WHAT IS REQUIRED | In the stretch from the line containing "Task: Select the IDXFINANCE row in table" through the end of the listing, swap "table" for "grid" and write those lines out again with nothing else changed, leaving the pictures out.

ENTRIES |
┏━━
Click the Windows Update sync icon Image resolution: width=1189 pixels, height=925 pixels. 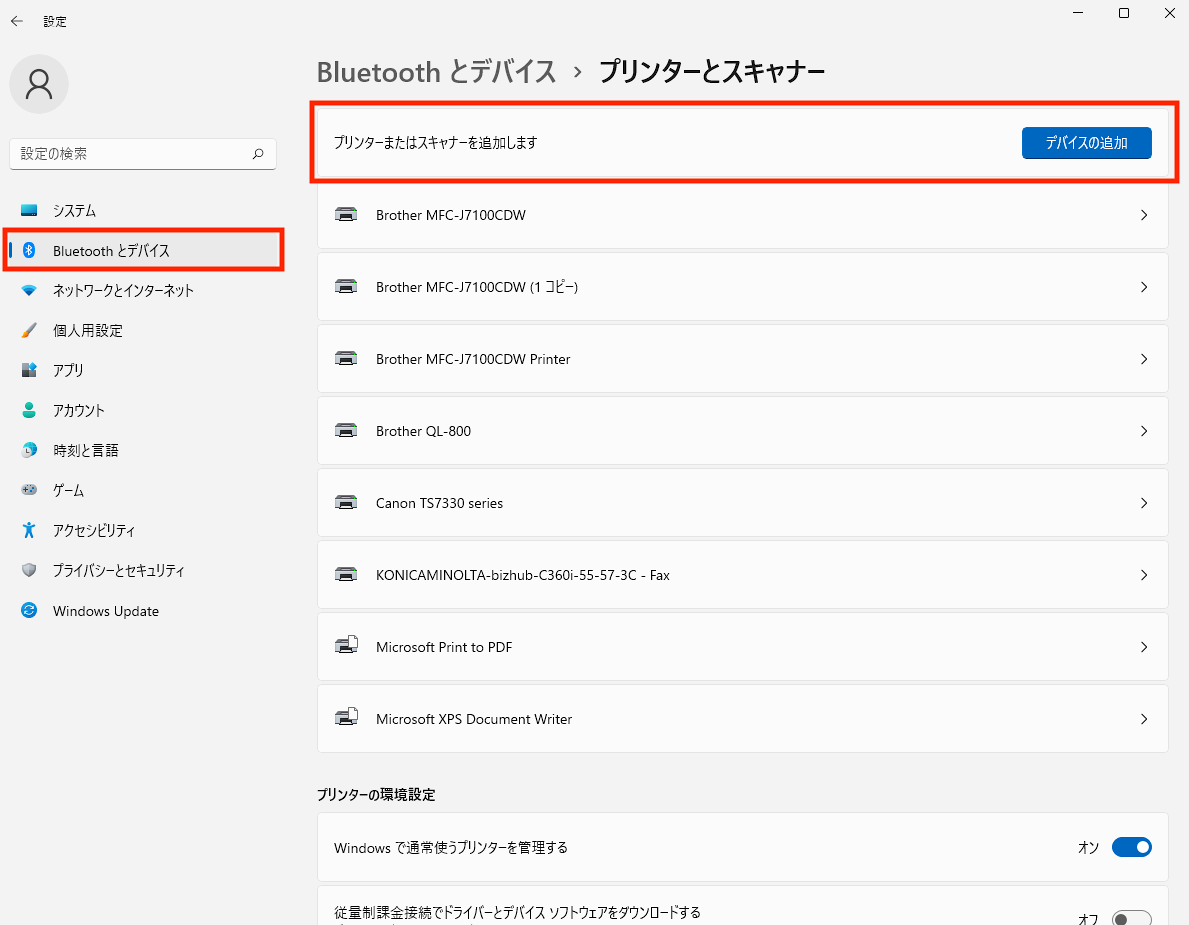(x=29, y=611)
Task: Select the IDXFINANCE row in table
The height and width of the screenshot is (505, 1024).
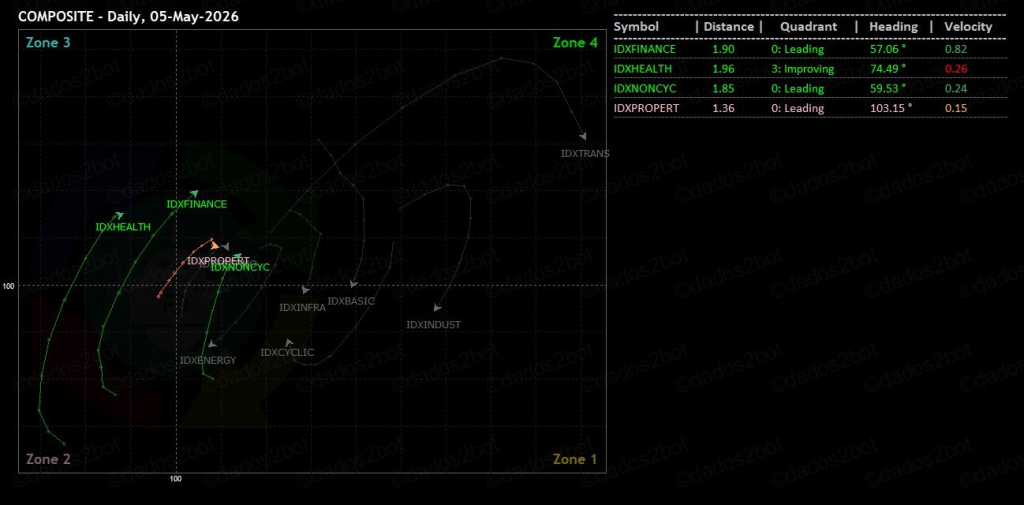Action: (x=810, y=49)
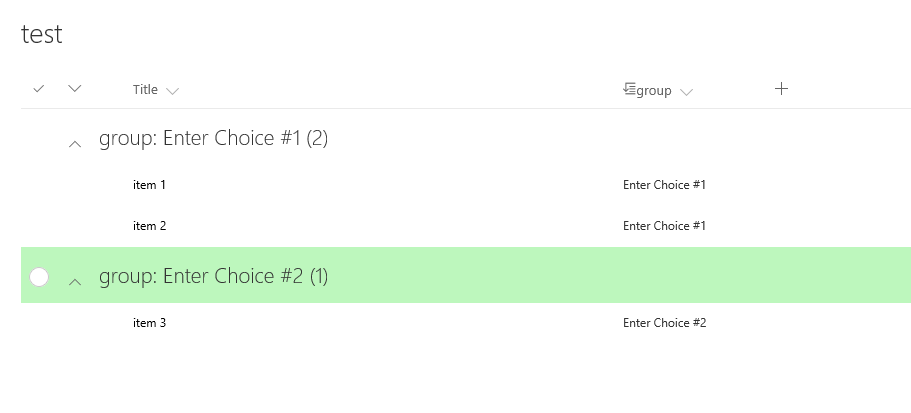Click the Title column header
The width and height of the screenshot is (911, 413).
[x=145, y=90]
┗━━
FULL SOLUTION |
Task: Select the IDXFINANCE row in grid
The height and width of the screenshot is (505, 1024).
Action: (x=810, y=49)
Click the Title column header
The width and height of the screenshot is (911, 413).
[x=145, y=90]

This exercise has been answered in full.